** RECORDS SUPPLIED follows **

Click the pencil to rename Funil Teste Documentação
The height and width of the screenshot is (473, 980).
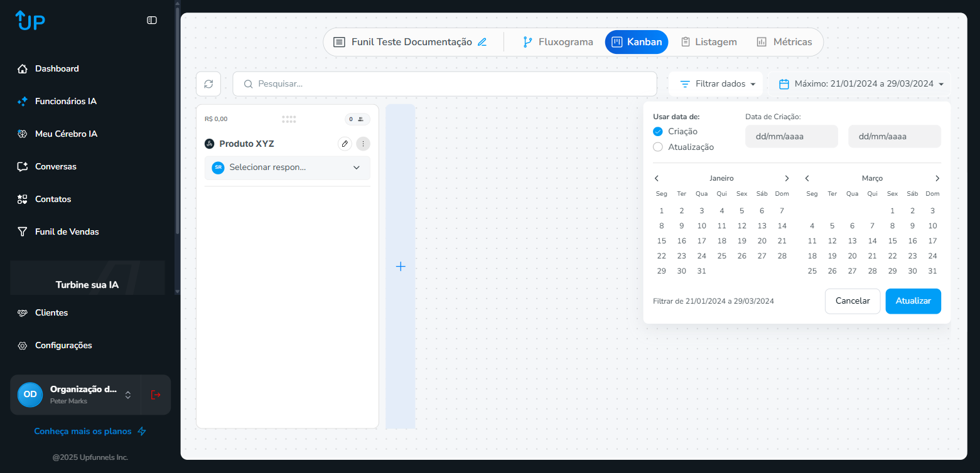[482, 41]
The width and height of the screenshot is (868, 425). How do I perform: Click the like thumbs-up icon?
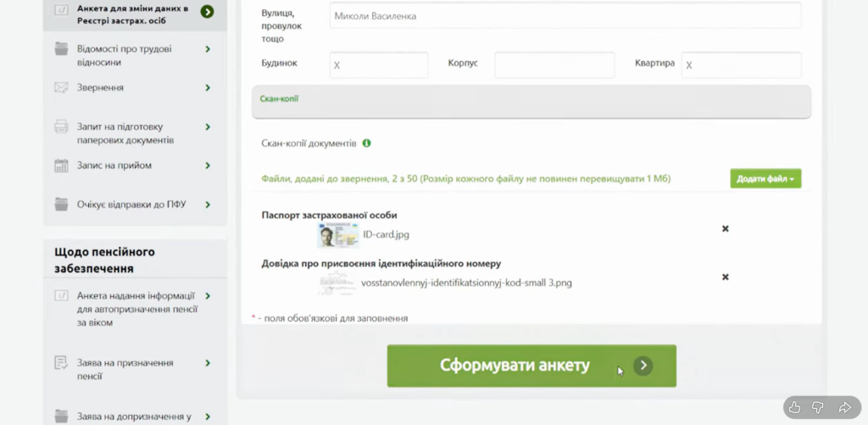coord(794,407)
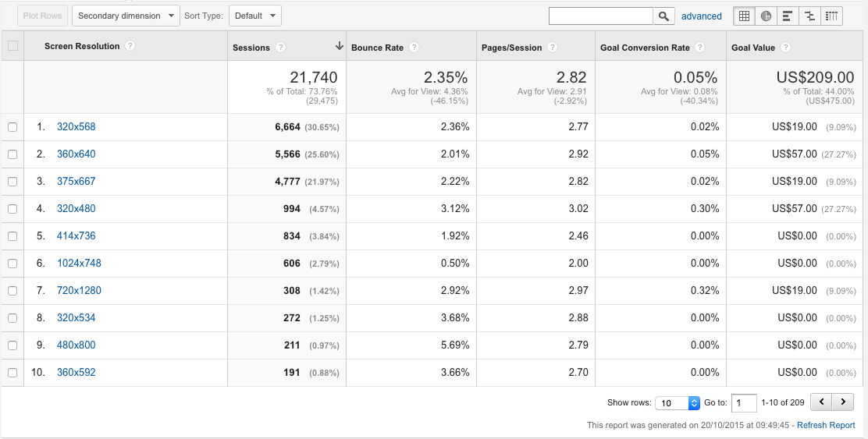Click help icon next to Goal Value

coord(785,48)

** End of RECORDS SUPPLIED **

[YOUR GOAL]: In your answer, copy exactly the lines running from the line with "The width and" to the end of the material above, both included, and omit all pictures.

[WRITTEN RESPONSE]:
The width and height of the screenshot is (868, 425). How do I perform: Click the like thumbs-up icon?
coord(794,407)
Click help icon next to Goal Value

coord(785,48)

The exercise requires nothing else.